- GIVEN TEXT
There’s lots being said about Paul on the internet as tributes come in. When someone dies still young with lots of life left in them (beloved Texan actor Bill Paxton comes to mind), whatever downsides to their life tend to get swept aside. And unless someone’s a real asshole or done heinous things, that’s as well as it should be.
Of course I never met the man, so I’m sure he had his faults. The longer nature of the stages lends itself to some boredom and repetition. But if there’s one thing you could tell as plain as day from listening to his announcing , it was that Paul truly loved the sport of cycling. Sure, it was his livelihood, but he also raced it, managed a team, and in many other ways, lived the sport. That wasn’t the only thing he was into; he was a business partner in a gold mine, in addition to being a husband, dad, and he wore many other hats. I suspect he brought that sense of energy, enthusiasm to all his endeavors.
Lessons from Paul
There are probably a number of lessons to be learned from Paul, and if I knew him better I could impart those. From what I do know of the man, the one that leaps out at me is simply to live fully. He wasn’t perfect but he put his mind, body and soul into everything. During the Tours he’d often comment about his own limitations as a racer, saying he hated the hills and he wasn’t any good at them. But reading accounts of his time as a professional bike rider, you get the sense that he was quite well- respected because he worked hard and supported his teammates.
One story tells of him having a crash straight away right at the beginning of a stage of the Tour. He had to ride for six hours by himself, with just a motrcycle in front of him. He didn’t finish within the time limit, and was eliminated. But the judges saw how hard he had worked, and considering that and his crash, they reinstated him. Now that’s grit, and guts, and just plain fucking grinding it out. No matter where the cards were going to fall, on that day, he chose to go for it. That to me is a sign of a true champion, whether you win the race or not. Bicycling, it is said, is suffering. He certainly did that and showed his humanity in the process. That’s an aspect of sport that I think is universal, because people can relate to the effort involved in some way, even if they aren’t a participant in that sport. And when you are, you can relate to the person even more.

- RAW DATA
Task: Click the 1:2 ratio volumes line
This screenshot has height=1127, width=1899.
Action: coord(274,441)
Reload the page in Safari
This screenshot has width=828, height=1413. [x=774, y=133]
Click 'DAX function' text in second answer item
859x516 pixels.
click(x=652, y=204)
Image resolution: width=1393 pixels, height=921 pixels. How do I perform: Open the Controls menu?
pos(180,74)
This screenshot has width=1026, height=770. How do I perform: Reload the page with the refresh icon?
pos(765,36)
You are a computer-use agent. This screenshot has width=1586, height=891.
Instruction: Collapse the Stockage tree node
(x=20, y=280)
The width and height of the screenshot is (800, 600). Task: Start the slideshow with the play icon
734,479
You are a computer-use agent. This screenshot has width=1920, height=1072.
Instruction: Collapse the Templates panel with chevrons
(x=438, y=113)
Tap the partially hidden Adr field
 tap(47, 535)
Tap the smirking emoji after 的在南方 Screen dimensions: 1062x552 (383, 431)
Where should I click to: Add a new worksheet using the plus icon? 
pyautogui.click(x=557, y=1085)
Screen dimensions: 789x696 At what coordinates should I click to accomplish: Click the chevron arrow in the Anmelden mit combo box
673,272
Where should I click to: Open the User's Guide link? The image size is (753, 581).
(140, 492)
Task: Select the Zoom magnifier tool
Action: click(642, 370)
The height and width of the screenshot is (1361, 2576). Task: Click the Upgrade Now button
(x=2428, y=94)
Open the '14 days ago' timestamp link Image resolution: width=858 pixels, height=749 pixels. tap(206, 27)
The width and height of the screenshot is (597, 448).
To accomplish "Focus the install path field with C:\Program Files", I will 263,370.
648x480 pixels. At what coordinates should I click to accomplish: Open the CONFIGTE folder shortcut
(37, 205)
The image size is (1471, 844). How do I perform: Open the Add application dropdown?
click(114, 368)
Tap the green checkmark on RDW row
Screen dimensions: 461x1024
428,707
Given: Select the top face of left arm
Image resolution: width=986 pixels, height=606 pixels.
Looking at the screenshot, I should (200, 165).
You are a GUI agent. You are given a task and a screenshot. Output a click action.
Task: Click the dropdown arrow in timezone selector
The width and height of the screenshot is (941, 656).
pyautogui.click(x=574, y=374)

- PROBLEMS AND TASKS
[a] Print the passage of the tribute to Paul starting at "One story tells" and ending at "person even more.".
[b] Carry on writing the tribute to Paul from its final sentence.

- EXERCISE RESPONSES
[a]
One story tells of him having a crash straight away right at the beginning of a stage of the Tour. He had to ride for six hours by himself, with just a motrcycle in front of him. He didn’t finish within the time limit, and was eliminated. But the judges saw how hard he had worked, and considering that and his crash, they reinstated him. Now that’s grit, and guts, and just plain fucking grinding it out. No matter where the cards were going to fall, on that day, he chose to go for it. That to me is a sign of a true champion, whether you win the race or not. Bicycling, it is said, is suffering. He certainly did that and showed his humanity in the process. That’s an aspect of sport that I think is universal, because people can relate to the effort involved in some way, even if they aren’t a participant in that sport. And when you are, you can relate to the person even more.

[b]
For me, as a truly, madly ordinary bike rider (borrowing from Ortensia’s blog title) who has got into the sport in mid-life, with plenty of challenges like being a fathlete, I will never ascend to Paul’s level. He was very accomplished but would be the first to admit that he was not ever in contention for winning a grand tour. Nor would I even try to become a master’s level (old guy) racer. Hell, I don’t even go on shop rides anymore because they’re too early, too cold, and too fast. But there are times I push myself, and it’s guys like Paul who inspire me to do that. There’s been many more than one occasion when I was on a long solo or charity ride that Paul’s voice popped into my head, egging me on. “A Dude is turning himself inside out to beat his best time on this nasty little climb!”
I and millions of cycling fans will miss that voice quite alot, I’m afraid. Hearing the 2019 Tour without Paul will just be sad. For whatever reason, it was his time, and it came too soon. But the ride will go on, and all you can do is keep on pedaling until the end. That’s what he did, and that’s my guess what he’d say. So, the next time you’re out on a bike, give a thought to Paul Sherwen, and how glorious it is just to be able to be cycling. I know I will. Thank you, Paul, for all you gave the sport, your fellow participants and fans like A Dude. I imagine you’re dancing on those pedals wherever you are, and not in angah, but in joy.